## Extracted data entries
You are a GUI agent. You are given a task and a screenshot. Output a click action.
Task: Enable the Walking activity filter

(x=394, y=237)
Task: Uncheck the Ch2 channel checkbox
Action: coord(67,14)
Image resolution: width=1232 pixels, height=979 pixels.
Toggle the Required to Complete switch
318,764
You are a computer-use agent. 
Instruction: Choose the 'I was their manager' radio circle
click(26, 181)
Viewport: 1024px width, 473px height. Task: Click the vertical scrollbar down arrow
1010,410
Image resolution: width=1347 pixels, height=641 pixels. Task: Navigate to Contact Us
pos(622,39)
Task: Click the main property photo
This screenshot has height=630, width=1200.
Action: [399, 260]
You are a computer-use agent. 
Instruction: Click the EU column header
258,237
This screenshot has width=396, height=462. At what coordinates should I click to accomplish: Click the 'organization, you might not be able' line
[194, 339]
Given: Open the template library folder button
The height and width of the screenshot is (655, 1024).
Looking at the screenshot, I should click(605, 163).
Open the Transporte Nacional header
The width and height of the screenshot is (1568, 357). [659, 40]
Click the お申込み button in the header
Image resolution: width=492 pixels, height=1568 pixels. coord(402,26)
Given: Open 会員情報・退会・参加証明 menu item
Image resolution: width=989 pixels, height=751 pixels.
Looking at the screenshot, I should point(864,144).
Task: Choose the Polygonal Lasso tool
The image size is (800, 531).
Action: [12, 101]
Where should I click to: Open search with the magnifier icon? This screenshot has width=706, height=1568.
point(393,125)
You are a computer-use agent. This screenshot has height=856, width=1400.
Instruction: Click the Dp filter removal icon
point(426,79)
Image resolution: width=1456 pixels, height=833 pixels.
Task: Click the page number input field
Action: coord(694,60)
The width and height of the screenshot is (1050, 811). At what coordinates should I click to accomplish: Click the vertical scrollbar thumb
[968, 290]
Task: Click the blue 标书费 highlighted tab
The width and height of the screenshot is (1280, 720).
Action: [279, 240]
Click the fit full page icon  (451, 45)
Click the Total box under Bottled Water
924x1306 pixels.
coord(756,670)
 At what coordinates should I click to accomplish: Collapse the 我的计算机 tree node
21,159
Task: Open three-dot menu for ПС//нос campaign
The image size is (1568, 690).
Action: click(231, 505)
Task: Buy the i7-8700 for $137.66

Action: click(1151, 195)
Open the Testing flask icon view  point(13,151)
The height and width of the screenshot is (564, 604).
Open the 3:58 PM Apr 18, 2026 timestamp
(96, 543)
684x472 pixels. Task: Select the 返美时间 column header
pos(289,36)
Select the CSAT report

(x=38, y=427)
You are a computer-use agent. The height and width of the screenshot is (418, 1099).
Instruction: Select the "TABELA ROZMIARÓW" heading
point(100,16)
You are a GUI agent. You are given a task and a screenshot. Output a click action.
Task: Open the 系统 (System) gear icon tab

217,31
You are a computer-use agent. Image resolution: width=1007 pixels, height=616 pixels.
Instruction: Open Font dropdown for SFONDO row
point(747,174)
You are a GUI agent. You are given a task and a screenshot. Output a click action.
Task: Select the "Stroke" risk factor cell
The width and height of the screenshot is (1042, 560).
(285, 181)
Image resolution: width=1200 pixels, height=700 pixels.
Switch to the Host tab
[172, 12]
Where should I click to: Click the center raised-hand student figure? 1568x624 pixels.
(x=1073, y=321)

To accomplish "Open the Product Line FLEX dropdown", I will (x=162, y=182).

## Task statement
Reproduce exactly the section above that begins at the line containing "Instruction: Click the Dp filter removal icon" and ends at the line containing "risk factor cell", leaving out all other lines.

## Answer
Instruction: Click the Dp filter removal icon
point(426,79)
Image resolution: width=1456 pixels, height=833 pixels.
Task: Click the page number input field
Action: coord(694,60)
The width and height of the screenshot is (1050, 811). At what coordinates should I click to accomplish: Click the vertical scrollbar thumb
[968, 290]
Task: Click the blue 标书费 highlighted tab
The width and height of the screenshot is (1280, 720).
Action: [279, 240]
Click the fit full page icon  (451, 45)
Click the Total box under Bottled Water
924x1306 pixels.
coord(756,670)
 At what coordinates should I click to accomplish: Collapse the 我的计算机 tree node
21,159
Task: Open three-dot menu for ПС//нос campaign
The image size is (1568, 690).
Action: click(231, 505)
Task: Buy the i7-8700 for $137.66

Action: click(1151, 195)
Open the Testing flask icon view  point(13,151)
The height and width of the screenshot is (564, 604).
Open the 3:58 PM Apr 18, 2026 timestamp
(96, 543)
684x472 pixels. Task: Select the 返美时间 column header
pos(289,36)
Select the CSAT report

(x=38, y=427)
You are a computer-use agent. The height and width of the screenshot is (418, 1099).
Instruction: Select the "TABELA ROZMIARÓW" heading
point(100,16)
You are a GUI agent. You are given a task and a screenshot. Output a click action.
Task: Open the 系统 (System) gear icon tab

217,31
You are a computer-use agent. Image resolution: width=1007 pixels, height=616 pixels.
Instruction: Open Font dropdown for SFONDO row
point(747,174)
You are a GUI agent. You are given a task and a screenshot. Output a click action.
Task: Select the "Stroke" risk factor cell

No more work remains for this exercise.